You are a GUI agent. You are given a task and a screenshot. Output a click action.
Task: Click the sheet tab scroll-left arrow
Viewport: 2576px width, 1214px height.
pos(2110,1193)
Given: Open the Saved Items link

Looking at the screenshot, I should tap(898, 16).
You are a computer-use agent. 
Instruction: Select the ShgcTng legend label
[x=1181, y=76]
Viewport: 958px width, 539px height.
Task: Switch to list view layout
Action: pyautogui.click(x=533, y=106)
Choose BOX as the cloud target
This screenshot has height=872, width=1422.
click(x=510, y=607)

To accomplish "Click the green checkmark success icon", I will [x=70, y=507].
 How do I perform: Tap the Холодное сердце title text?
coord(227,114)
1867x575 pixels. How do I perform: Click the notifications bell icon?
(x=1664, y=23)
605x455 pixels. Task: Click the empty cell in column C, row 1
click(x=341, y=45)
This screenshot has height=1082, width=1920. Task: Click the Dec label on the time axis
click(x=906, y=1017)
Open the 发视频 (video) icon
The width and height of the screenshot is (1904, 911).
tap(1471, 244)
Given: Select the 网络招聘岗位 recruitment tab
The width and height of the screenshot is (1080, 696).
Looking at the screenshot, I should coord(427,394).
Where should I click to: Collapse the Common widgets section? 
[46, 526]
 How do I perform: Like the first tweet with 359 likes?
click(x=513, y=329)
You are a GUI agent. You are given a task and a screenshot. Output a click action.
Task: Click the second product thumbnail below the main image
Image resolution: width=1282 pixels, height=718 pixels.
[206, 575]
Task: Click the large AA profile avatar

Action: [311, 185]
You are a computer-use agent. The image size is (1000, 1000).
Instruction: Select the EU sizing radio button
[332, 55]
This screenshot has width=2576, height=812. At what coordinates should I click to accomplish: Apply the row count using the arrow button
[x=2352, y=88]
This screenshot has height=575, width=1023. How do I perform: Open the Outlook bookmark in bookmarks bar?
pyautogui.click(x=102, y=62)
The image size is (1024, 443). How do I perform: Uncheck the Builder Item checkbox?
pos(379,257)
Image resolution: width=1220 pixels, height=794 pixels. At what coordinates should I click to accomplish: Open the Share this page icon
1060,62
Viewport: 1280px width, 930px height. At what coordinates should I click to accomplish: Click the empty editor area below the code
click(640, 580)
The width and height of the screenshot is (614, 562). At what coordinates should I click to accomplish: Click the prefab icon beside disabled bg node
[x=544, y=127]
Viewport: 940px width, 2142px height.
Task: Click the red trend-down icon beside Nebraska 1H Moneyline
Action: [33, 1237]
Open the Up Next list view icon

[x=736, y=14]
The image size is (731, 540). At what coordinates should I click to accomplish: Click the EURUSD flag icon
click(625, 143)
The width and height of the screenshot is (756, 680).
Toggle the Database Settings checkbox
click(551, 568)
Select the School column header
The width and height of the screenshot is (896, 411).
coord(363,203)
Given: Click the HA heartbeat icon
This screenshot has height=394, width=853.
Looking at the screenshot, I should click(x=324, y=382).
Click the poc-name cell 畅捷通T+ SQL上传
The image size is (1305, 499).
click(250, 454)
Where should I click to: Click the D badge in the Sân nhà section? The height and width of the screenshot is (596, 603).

■ Required work
Please repeat every one of the lines above, word for word.

■ Expected answer
You are a GUI agent. You are given a task and a screenshot. Output a click action.
Task: Click the sheet tab scroll-left arrow
Viewport: 2576px width, 1214px height.
pos(2110,1193)
Given: Open the Saved Items link

Looking at the screenshot, I should tap(898, 16).
You are a computer-use agent. 
Instruction: Select the ShgcTng legend label
[x=1181, y=76]
Viewport: 958px width, 539px height.
Task: Switch to list view layout
Action: pyautogui.click(x=533, y=106)
Choose BOX as the cloud target
This screenshot has height=872, width=1422.
click(x=510, y=607)

To accomplish "Click the green checkmark success icon", I will [x=70, y=507].
 How do I perform: Tap the Холодное сердце title text?
coord(227,114)
1867x575 pixels. How do I perform: Click the notifications bell icon?
(x=1664, y=23)
605x455 pixels. Task: Click the empty cell in column C, row 1
click(x=341, y=45)
This screenshot has height=1082, width=1920. Task: Click the Dec label on the time axis
click(x=906, y=1017)
Open the 发视频 (video) icon
The width and height of the screenshot is (1904, 911).
tap(1471, 244)
Given: Select the 网络招聘岗位 recruitment tab
The width and height of the screenshot is (1080, 696).
Looking at the screenshot, I should coord(427,394).
Where should I click to: Collapse the Common widgets section? 
[46, 526]
 How do I perform: Like the first tweet with 359 likes?
click(x=513, y=329)
You are a GUI agent. You are given a task and a screenshot. Output a click action.
Task: Click the second product thumbnail below the main image
Image resolution: width=1282 pixels, height=718 pixels.
[206, 575]
Task: Click the large AA profile avatar

Action: [311, 185]
You are a computer-use agent. The image size is (1000, 1000).
Instruction: Select the EU sizing radio button
[332, 55]
This screenshot has width=2576, height=812. At what coordinates should I click to accomplish: Apply the row count using the arrow button
[x=2352, y=88]
This screenshot has height=575, width=1023. How do I perform: Open the Outlook bookmark in bookmarks bar?
pyautogui.click(x=102, y=62)
The image size is (1024, 443). How do I perform: Uncheck the Builder Item checkbox?
pos(379,257)
Image resolution: width=1220 pixels, height=794 pixels. At what coordinates should I click to accomplish: Open the Share this page icon
1060,62
Viewport: 1280px width, 930px height. At what coordinates should I click to accomplish: Click the empty editor area below the code
click(640, 580)
The width and height of the screenshot is (614, 562). At what coordinates should I click to accomplish: Click the prefab icon beside disabled bg node
[x=544, y=127]
Viewport: 940px width, 2142px height.
Task: Click the red trend-down icon beside Nebraska 1H Moneyline
Action: [33, 1237]
Open the Up Next list view icon

[x=736, y=14]
The image size is (731, 540). At what coordinates should I click to accomplish: Click the EURUSD flag icon
click(625, 143)
The width and height of the screenshot is (756, 680).
Toggle the Database Settings checkbox
click(551, 568)
Select the School column header
The width and height of the screenshot is (896, 411).
coord(363,203)
Given: Click the HA heartbeat icon
This screenshot has height=394, width=853.
Looking at the screenshot, I should click(x=324, y=382).
Click the poc-name cell 畅捷通T+ SQL上传
The image size is (1305, 499).
click(250, 454)
Where should I click to: Click the D badge in the Sân nhà section? The height and width of the screenshot is (596, 603).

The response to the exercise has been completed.